# [Assignment]
The answer must be a single number: how many lines of the records below contain "triangle".

Start of The records

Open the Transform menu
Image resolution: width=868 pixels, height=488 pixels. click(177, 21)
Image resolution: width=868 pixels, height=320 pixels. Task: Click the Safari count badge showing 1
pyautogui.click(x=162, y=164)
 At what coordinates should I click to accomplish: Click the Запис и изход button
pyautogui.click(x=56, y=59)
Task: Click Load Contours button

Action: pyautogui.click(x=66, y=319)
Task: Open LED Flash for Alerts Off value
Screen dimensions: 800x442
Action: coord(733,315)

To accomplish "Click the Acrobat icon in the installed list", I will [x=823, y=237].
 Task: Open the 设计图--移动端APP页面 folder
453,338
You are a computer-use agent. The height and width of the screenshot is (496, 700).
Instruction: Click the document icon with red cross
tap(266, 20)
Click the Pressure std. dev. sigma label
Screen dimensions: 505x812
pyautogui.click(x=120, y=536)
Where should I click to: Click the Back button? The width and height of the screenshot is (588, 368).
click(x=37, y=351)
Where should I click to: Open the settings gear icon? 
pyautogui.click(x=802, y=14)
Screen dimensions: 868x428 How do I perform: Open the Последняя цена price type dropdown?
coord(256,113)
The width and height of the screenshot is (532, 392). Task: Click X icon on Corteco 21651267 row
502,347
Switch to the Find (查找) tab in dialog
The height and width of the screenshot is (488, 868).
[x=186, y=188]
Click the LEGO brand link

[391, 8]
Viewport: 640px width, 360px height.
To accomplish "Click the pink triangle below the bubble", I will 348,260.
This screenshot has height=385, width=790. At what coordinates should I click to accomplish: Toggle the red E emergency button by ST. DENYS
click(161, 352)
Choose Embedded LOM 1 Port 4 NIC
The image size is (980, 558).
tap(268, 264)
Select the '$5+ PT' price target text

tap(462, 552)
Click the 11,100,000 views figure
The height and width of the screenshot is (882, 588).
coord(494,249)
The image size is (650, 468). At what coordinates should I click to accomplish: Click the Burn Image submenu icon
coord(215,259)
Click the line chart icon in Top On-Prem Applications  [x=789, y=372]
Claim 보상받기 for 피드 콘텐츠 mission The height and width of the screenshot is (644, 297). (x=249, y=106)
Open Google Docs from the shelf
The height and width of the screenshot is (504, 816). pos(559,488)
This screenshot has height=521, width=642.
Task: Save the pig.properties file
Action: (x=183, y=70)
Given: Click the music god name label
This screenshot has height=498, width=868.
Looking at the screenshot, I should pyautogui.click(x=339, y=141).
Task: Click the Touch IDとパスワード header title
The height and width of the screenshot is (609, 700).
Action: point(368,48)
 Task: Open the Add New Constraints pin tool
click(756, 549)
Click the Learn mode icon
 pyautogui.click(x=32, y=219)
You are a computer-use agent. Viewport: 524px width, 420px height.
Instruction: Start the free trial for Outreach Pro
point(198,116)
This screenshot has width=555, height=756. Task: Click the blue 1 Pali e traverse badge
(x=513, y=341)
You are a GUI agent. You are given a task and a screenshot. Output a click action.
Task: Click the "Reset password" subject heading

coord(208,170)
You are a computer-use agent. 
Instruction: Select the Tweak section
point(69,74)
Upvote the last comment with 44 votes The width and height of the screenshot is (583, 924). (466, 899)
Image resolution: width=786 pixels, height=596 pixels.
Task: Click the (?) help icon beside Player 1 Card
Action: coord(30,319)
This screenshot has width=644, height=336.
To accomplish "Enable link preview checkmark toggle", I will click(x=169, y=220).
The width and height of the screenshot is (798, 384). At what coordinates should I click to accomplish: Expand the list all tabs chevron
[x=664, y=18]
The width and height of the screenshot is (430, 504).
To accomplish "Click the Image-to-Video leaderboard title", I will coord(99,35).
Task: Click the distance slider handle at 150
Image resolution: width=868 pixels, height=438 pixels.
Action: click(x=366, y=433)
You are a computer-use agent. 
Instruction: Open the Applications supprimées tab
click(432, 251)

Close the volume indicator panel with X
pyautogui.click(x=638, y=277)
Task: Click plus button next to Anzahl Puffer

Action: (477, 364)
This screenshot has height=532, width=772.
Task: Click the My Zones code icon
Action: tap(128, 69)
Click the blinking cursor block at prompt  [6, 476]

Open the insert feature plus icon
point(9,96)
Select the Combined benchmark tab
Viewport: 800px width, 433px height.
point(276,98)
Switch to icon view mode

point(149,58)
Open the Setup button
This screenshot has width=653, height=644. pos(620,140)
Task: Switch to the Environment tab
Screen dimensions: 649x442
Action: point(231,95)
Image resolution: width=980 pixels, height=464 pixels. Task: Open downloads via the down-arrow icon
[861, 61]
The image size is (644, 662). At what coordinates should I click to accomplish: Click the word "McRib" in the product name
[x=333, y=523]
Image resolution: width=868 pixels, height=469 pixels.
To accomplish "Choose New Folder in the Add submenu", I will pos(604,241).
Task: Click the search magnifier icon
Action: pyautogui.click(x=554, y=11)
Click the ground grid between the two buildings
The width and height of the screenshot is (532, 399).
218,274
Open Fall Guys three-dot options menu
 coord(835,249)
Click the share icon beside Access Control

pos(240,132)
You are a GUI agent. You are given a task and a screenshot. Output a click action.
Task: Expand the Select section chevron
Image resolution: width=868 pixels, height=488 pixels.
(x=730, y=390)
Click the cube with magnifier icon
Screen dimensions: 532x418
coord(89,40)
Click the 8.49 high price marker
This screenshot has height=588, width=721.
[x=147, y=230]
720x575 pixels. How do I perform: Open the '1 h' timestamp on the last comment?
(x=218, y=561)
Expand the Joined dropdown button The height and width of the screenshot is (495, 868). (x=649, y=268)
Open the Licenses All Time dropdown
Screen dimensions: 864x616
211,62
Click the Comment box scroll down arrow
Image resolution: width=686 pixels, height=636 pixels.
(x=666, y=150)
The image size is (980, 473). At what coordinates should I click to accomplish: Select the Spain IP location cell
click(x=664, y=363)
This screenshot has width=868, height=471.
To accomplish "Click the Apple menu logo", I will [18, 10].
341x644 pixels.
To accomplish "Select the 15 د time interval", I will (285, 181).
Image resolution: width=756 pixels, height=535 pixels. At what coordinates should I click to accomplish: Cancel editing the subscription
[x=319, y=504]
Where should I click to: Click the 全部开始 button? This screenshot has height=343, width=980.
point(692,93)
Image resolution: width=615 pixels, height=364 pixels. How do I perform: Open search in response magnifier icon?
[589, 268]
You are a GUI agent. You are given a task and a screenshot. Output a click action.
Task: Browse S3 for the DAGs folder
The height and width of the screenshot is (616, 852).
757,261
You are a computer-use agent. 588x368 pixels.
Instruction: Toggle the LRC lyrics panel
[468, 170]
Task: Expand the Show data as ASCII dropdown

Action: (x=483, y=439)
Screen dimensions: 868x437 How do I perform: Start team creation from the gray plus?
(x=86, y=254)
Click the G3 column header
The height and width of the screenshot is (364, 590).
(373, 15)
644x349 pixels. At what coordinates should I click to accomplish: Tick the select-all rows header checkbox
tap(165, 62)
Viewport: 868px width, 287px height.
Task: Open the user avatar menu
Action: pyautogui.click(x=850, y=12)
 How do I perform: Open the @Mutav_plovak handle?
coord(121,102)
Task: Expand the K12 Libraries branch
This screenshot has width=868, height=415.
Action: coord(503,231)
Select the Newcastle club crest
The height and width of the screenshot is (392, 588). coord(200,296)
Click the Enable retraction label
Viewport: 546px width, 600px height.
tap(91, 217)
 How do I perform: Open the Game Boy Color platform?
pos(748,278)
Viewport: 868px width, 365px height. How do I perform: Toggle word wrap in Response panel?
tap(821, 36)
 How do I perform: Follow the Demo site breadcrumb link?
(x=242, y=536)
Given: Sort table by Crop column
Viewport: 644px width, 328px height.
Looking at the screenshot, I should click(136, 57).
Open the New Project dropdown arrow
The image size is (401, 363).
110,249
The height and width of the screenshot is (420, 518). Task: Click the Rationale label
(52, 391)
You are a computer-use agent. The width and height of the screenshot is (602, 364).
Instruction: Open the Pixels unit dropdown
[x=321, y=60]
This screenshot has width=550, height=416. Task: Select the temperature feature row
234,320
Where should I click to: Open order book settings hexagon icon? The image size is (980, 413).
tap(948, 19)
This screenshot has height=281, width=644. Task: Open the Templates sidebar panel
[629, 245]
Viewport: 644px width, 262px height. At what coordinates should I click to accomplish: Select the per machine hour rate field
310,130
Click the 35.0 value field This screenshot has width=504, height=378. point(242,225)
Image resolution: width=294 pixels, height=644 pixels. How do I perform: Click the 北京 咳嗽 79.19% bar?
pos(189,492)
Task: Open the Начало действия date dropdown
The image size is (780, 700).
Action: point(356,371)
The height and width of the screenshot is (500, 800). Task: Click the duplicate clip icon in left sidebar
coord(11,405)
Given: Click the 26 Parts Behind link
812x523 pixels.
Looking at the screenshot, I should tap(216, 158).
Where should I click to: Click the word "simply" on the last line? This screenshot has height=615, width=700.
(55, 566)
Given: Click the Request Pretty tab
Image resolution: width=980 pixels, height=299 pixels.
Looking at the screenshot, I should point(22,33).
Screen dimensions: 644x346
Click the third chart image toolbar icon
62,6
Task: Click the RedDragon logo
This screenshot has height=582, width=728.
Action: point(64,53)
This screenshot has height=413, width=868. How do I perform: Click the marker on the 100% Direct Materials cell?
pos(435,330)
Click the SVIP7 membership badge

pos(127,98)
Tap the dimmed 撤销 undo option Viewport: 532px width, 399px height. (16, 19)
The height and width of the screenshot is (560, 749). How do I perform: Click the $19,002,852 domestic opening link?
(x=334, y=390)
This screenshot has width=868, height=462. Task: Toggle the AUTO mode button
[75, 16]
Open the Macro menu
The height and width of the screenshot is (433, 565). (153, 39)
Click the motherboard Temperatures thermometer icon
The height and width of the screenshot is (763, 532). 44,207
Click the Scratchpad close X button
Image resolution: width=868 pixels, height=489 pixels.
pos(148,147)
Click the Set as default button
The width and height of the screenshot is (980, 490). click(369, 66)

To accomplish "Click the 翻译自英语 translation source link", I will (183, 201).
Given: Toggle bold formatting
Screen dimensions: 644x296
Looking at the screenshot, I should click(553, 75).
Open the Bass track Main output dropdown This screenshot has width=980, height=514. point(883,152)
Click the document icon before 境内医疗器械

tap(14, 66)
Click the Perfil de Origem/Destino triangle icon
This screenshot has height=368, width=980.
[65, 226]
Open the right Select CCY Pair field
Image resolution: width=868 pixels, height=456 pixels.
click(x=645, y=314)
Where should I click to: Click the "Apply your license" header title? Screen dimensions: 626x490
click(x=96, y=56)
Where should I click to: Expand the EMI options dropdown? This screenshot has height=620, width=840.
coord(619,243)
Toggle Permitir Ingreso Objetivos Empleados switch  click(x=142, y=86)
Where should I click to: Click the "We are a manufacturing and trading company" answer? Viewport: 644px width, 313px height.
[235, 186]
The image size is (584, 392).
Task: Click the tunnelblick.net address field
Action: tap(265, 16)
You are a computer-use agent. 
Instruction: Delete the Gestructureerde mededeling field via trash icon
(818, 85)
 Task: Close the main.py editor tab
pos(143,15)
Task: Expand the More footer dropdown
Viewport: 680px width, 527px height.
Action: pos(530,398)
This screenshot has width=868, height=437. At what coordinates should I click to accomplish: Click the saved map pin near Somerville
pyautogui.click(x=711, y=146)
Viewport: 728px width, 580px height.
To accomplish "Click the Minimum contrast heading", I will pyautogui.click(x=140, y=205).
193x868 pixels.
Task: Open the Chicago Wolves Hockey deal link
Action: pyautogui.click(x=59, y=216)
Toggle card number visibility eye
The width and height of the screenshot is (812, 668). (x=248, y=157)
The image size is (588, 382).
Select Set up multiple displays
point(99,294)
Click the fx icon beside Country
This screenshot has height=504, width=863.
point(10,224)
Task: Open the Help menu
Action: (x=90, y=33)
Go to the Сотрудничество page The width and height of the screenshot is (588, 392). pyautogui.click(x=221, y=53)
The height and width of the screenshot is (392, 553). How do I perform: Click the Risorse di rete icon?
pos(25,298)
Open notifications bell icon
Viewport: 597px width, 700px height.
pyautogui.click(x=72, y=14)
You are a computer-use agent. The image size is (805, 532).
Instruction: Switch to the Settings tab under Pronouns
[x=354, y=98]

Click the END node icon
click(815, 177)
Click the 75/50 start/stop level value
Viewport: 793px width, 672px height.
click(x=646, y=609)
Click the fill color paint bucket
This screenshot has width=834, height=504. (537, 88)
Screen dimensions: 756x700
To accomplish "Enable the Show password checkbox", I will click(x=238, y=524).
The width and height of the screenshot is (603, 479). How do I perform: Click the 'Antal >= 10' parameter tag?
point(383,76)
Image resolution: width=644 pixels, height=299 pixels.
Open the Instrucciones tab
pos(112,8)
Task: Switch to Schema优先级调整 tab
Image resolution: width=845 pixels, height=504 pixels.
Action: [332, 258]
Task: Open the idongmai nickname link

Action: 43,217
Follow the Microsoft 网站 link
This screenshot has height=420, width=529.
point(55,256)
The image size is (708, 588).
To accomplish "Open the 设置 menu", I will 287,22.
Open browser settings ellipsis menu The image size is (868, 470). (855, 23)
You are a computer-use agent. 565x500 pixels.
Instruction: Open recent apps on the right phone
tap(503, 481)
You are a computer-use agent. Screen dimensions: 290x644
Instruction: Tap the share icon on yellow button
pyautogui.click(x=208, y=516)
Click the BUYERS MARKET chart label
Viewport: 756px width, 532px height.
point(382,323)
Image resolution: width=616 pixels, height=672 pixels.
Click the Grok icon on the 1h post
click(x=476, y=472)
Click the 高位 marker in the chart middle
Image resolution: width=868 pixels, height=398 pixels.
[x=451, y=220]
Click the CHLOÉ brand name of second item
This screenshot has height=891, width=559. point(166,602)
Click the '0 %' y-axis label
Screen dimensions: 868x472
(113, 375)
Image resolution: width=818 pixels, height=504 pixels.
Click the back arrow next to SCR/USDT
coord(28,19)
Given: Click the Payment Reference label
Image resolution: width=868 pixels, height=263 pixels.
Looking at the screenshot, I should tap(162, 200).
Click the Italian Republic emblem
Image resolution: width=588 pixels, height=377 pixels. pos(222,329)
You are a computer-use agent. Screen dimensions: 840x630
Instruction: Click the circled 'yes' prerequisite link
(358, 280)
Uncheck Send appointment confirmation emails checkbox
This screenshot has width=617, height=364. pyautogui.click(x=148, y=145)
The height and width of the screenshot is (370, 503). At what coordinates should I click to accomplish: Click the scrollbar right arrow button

End of The records

# [Response to the exercise]
2